In particular, we have:
| ?- write_canonical([[]]). '.'([],[])
That's right: This is a list with a single element, which is []
as indicated by the first argument of the '.'/2
term. Since it is the only element, the second argument is also []
.
Well, the ./2
is what is in Lisp known as the cons
. It contains two parameters: a head the element, and a tail. The tail can be the empty list []
, or another cons
.
Let us first look at the term we have to convert:
X = [ [fruits] , [] ]
What we see is an outer list with two elements (we will ignore these elements for now). So that means that we have a structure like:
X = .( Item1, .( Item2, []) ).
Now of course we still need to fill in Item1
and Item2
. Item2
is not hard: it is the empty list []
so:
Item2 = [].
Item1
on the other hand is a list with one element, so the structure is:
Item1 = .( Item11, [] ).
With Item11
the item of that sublist.

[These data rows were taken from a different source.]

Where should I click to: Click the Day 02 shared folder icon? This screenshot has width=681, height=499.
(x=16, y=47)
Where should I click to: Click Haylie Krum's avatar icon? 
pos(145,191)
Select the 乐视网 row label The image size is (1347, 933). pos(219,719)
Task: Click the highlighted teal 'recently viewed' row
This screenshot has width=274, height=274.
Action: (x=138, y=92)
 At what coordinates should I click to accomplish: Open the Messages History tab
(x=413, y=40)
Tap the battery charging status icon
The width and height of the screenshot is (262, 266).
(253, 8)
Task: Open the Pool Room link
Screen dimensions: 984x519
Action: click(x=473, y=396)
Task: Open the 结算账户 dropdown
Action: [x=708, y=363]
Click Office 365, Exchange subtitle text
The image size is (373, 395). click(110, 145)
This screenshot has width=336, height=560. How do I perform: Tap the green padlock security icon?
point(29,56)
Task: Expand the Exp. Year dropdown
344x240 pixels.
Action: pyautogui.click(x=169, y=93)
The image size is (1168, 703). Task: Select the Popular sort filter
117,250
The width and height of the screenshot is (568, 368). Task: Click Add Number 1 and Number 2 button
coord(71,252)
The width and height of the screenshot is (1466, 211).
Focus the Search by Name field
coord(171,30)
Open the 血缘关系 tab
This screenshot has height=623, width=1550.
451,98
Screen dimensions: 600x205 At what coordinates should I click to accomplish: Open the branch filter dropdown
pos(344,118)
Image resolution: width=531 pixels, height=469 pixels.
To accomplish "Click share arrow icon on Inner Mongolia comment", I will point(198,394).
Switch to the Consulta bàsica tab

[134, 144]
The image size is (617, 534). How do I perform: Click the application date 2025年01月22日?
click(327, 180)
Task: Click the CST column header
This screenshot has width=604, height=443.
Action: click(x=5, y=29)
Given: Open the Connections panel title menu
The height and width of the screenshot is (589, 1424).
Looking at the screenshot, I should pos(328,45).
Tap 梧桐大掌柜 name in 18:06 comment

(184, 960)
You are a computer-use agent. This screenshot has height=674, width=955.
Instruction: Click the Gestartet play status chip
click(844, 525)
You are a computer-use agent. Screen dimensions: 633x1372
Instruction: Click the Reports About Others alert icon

That item is fruits
, so that means that:
Item11 = fruits.
If we put these all together, we obtain:
X = .( .(fruits,[]), .([],[]) ).
If we enter this in GNU-Prolog (gprolog
), we get:
$ gprolog
GNU Prolog 1.4.5 (64 bits)
Compiled Feb 5 2017, 10:30:08 with gcc
By Daniel Diaz
Copyright (C) 1999-2016 Daniel Diaz
| ?- X = .( .(fruits,[]), .([],[]) ).
X = [[fruits],[]]
yes
gprolog
thus can be a tool to do verification, since it will convert the dot notation into the syntactical sugar for a list.